Uncovering Bottlenecks and Optimizing Scientific Lab Workflows with Cycle Time Reduction Agents
Yao Fehlis
TL;DR
This work tackles bottleneck identification in data-intensive scientific labs, where manual analysis is slow and not scalable. It introduces Cycle Time Reduction Agents (CTRA), a LangGraph-based agentic workflow with a Question Creation Agent, Operational Metrics Agents, and Insights Agents to automate analytics and reporting. Using a multi-LLM configuration on a PostgreSQL jobs dataset (~5,000 records), CTRA demonstrates robust question generation, data extraction, error analysis, and visualization to reveal scheduling, protocol, and error bottlenecks.

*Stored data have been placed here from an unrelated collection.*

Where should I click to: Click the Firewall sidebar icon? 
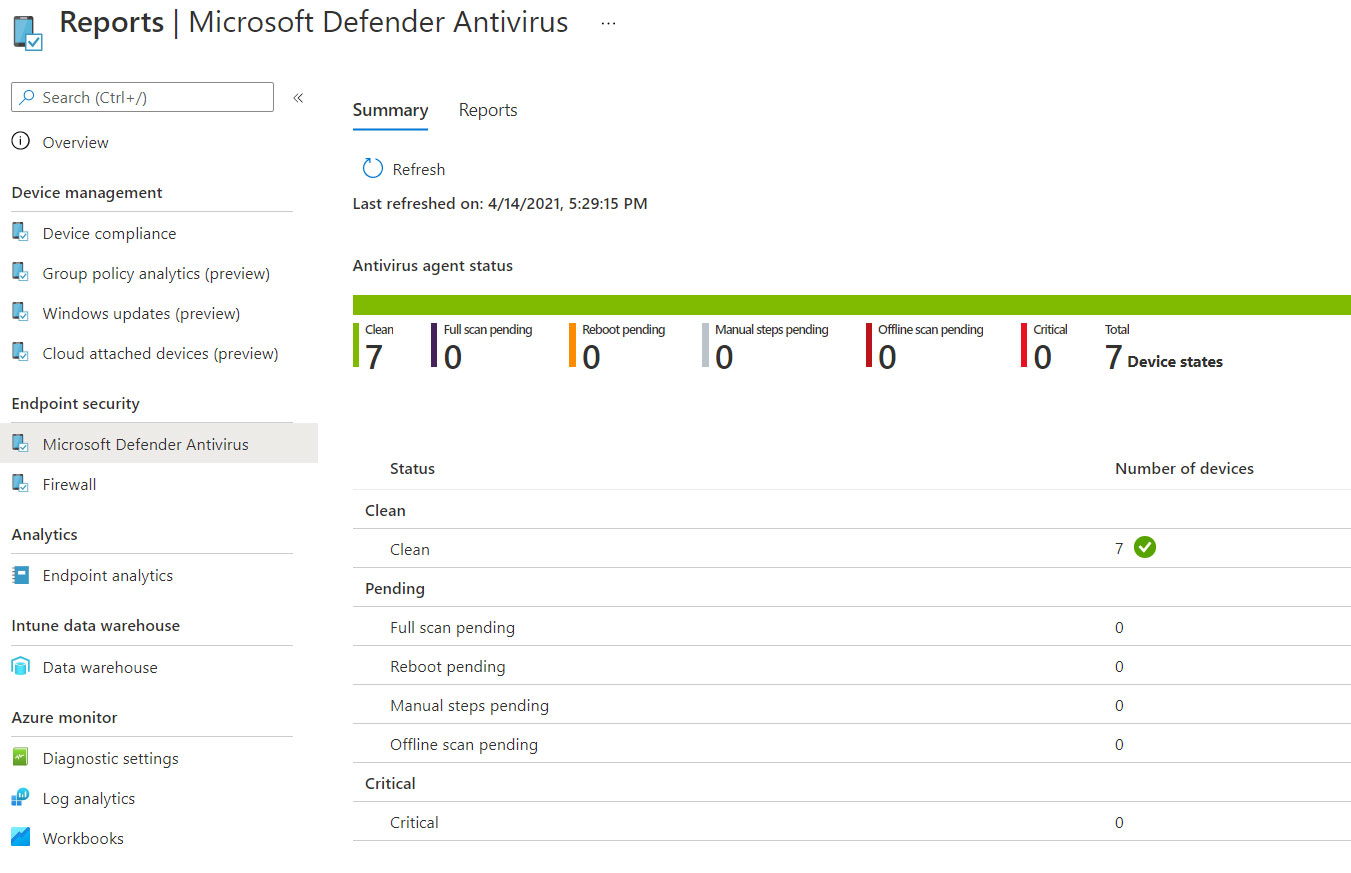tap(20, 484)
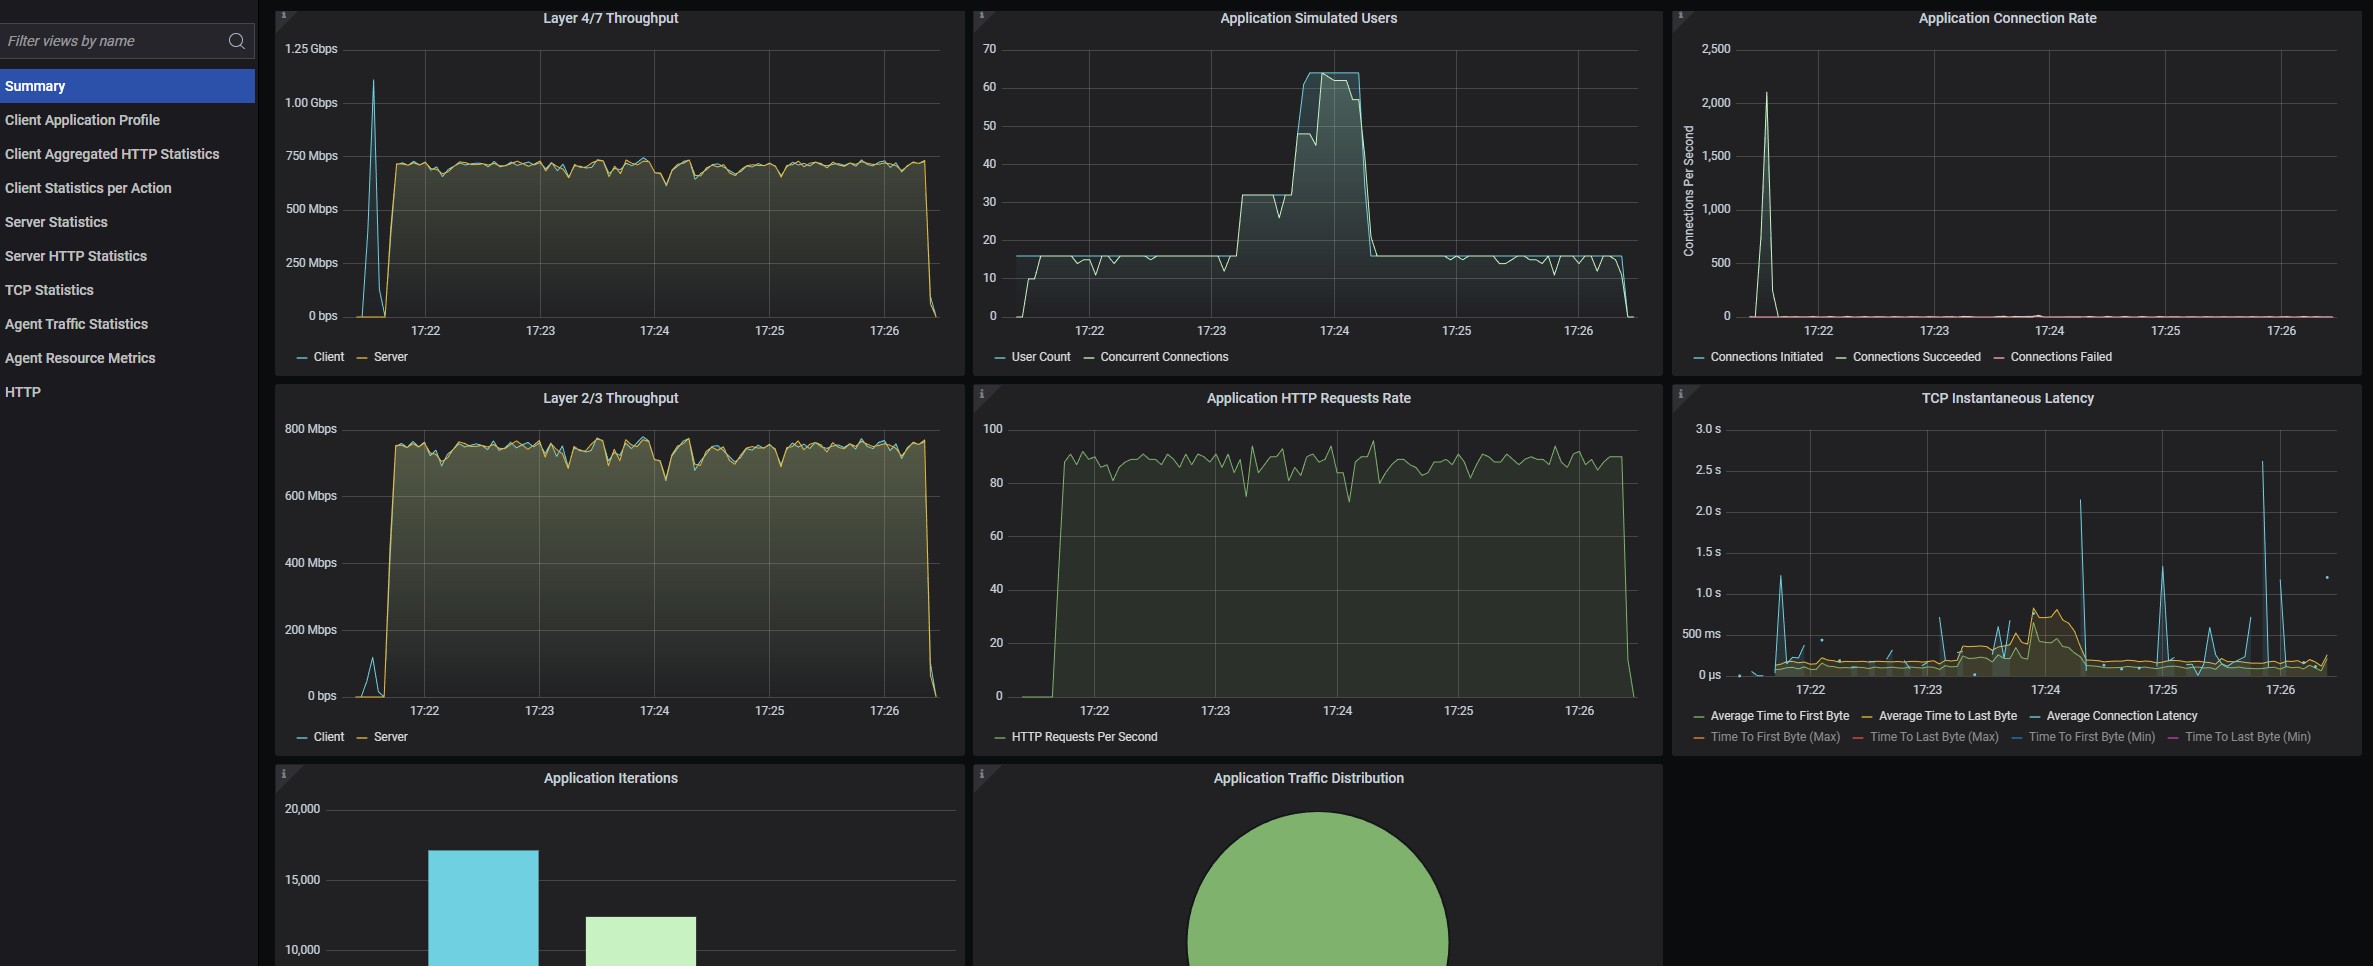Open the Layer 2/3 Throughput panel title menu
Viewport: 2373px width, 966px height.
click(x=610, y=398)
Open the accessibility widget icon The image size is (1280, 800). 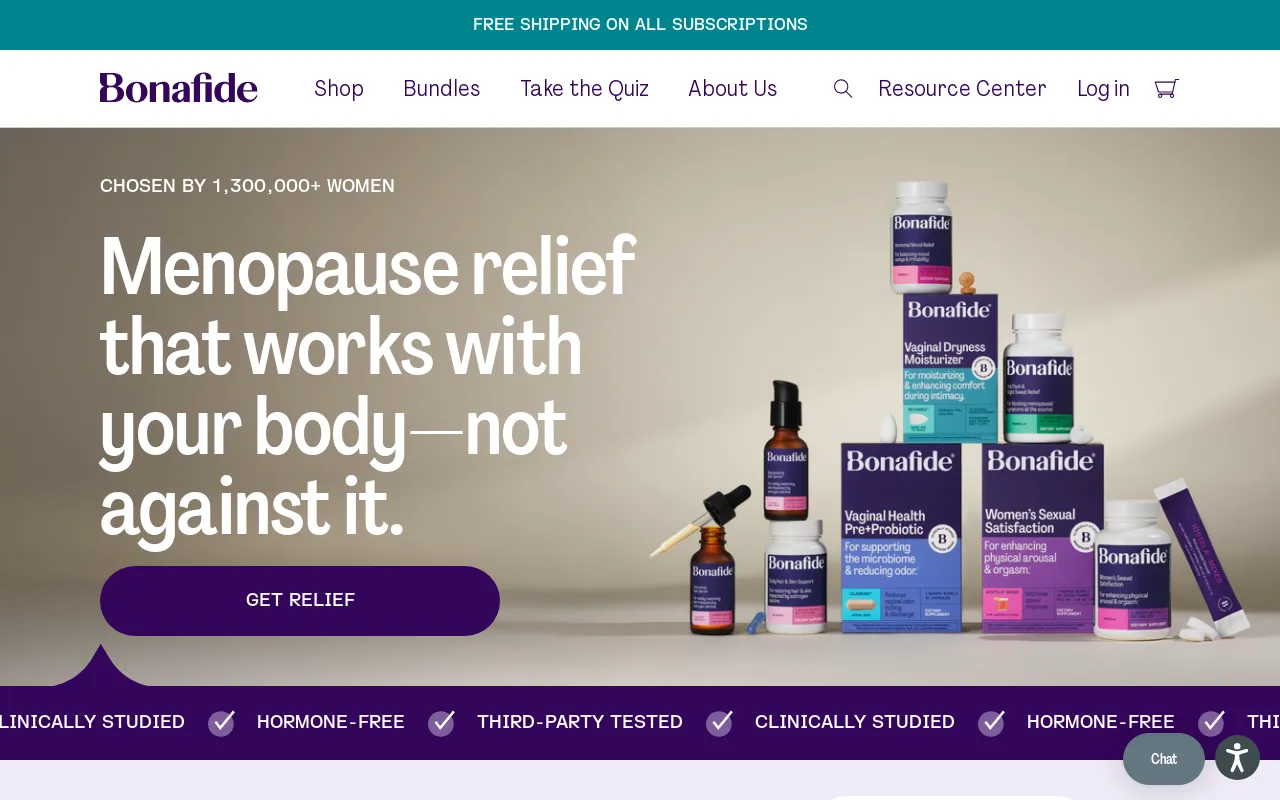(1237, 758)

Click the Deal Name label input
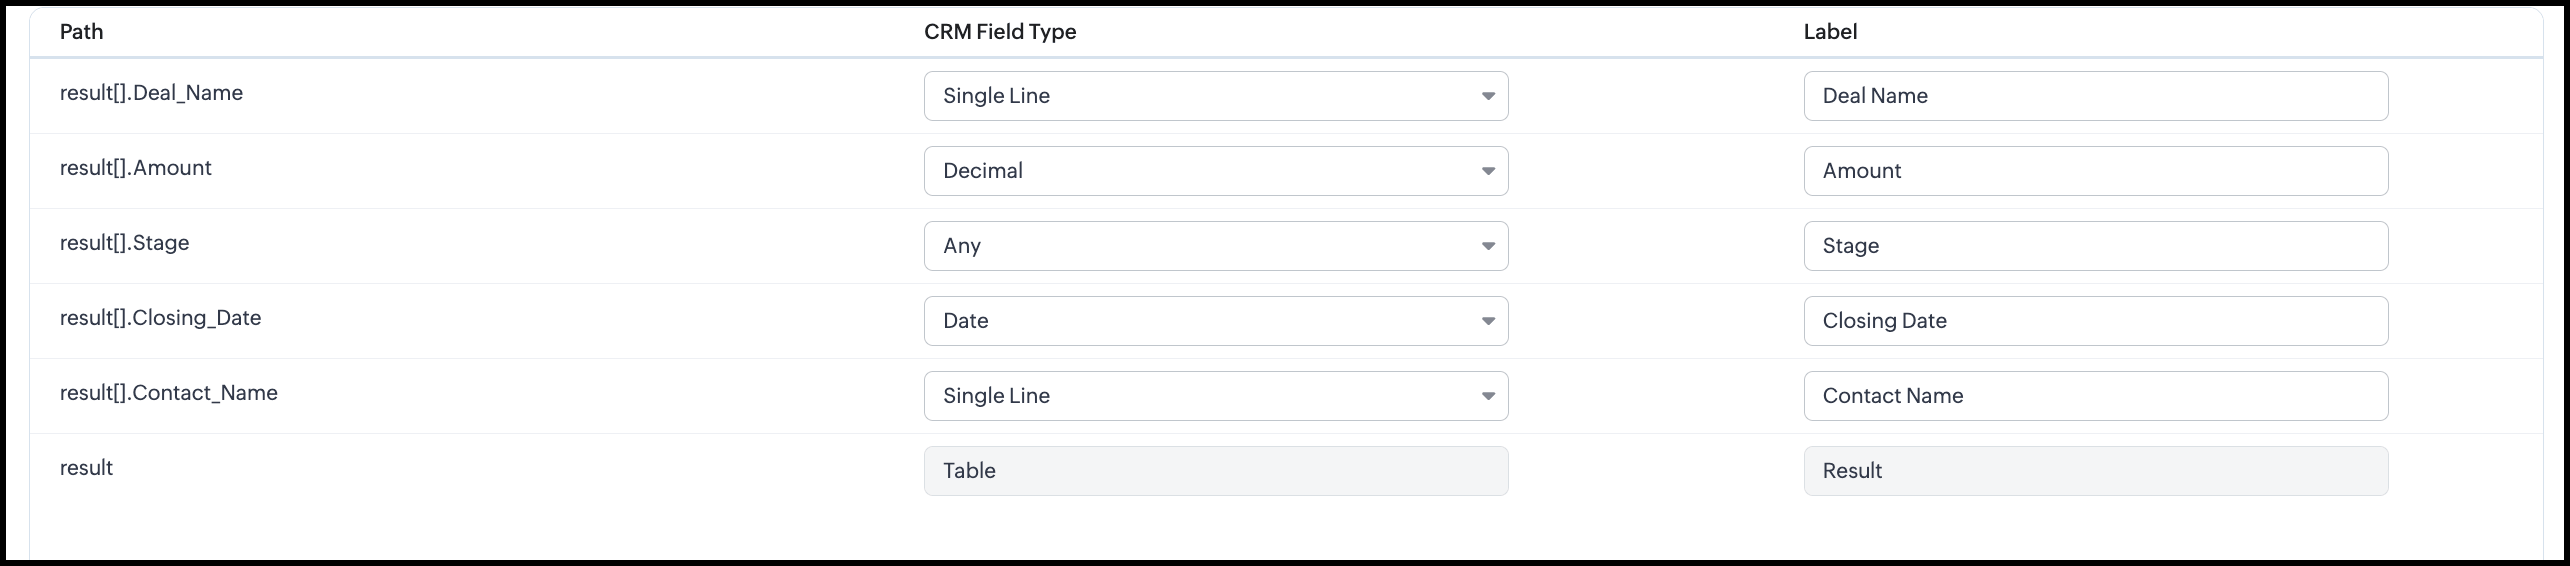tap(2095, 96)
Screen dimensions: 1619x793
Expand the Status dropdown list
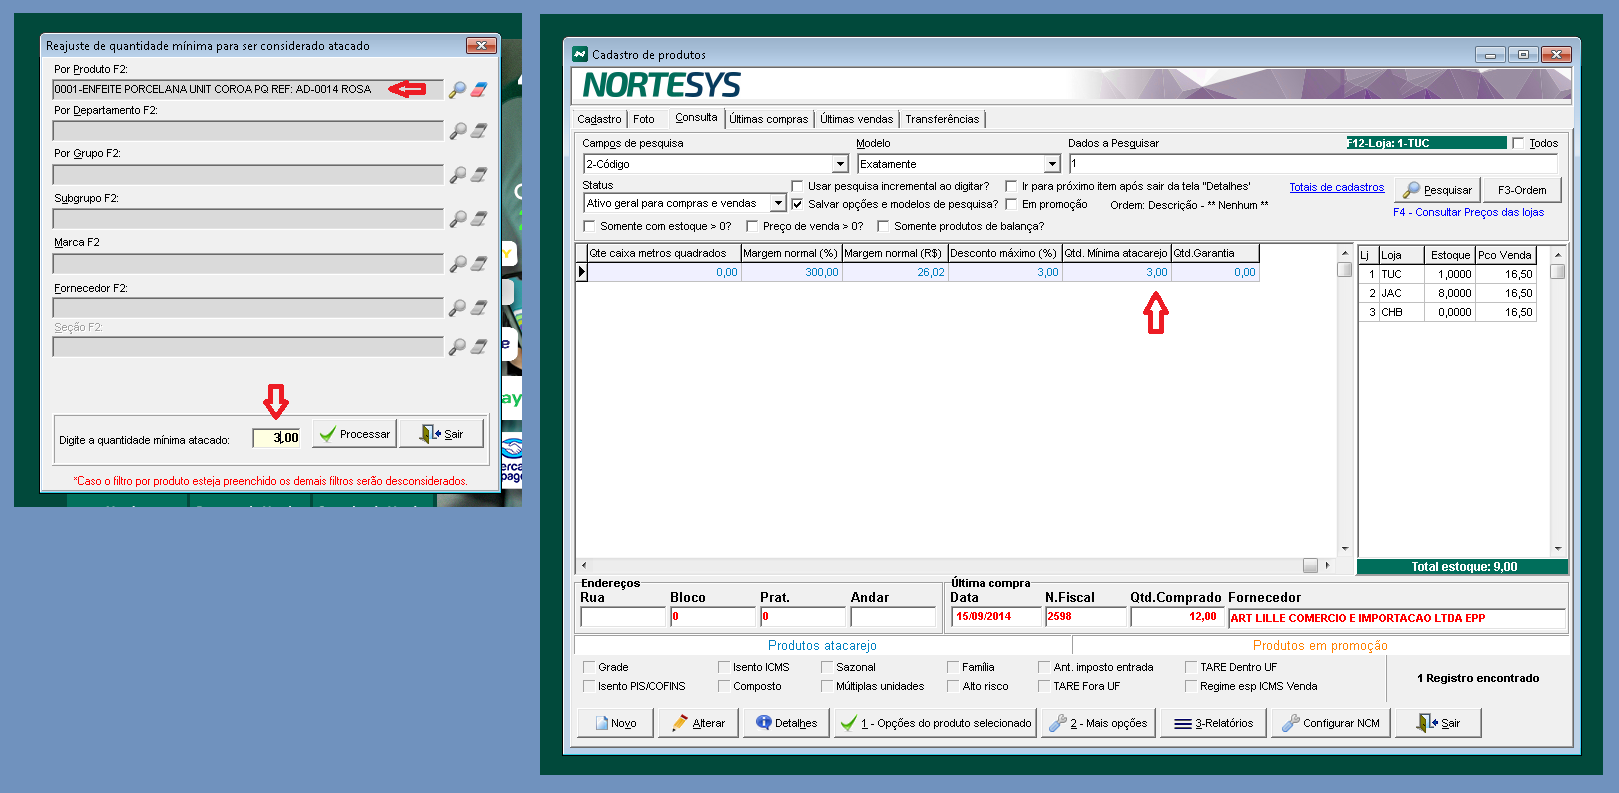click(778, 203)
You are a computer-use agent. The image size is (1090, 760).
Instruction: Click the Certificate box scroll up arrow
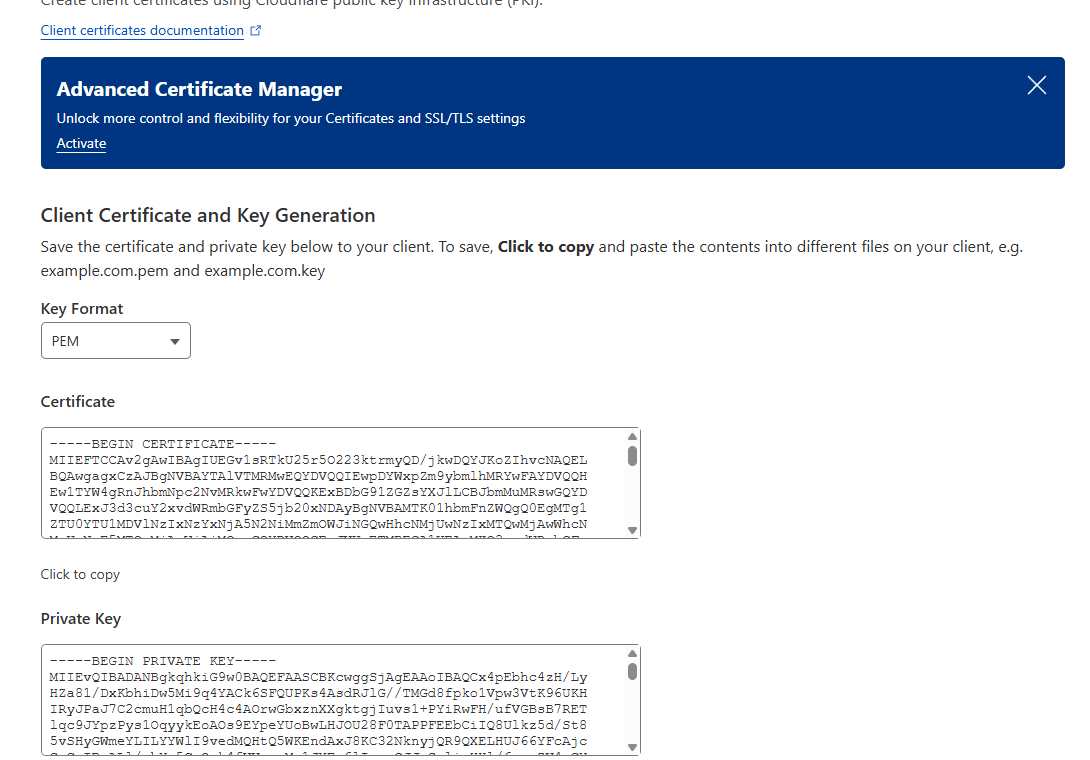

The framework yields actionable recommendations and charts, indicating potential for significant improvements in pharmaceutical and biotechnological workflows, with plans for real-time monitoring and cross-domain applicability.
Abstract
Scientific laboratories, particularly those in pharmaceutical and biotechnology companies, encounter significant challenges in optimizing workflows due to the complexity and volume of tasks such as compound screening and assay execution. We introduce Cycle Time Reduction Agents (CTRA), a LangGraph-based agentic workflow designed to automate the analysis of lab operational metrics. CTRA comprises three main components: the Question Creation Agent for initiating analysis, Operational Metrics Agents for data extraction and validation, and Insights Agents for reporting and visualization, identifying bottlenecks in lab processes. This paper details CTRA's architecture, evaluates its performance on a lab dataset, and discusses its potential to accelerate pharmaceutical and biotechnological development. CTRA offers a scalable framework for reducing cycle times in scientific labs.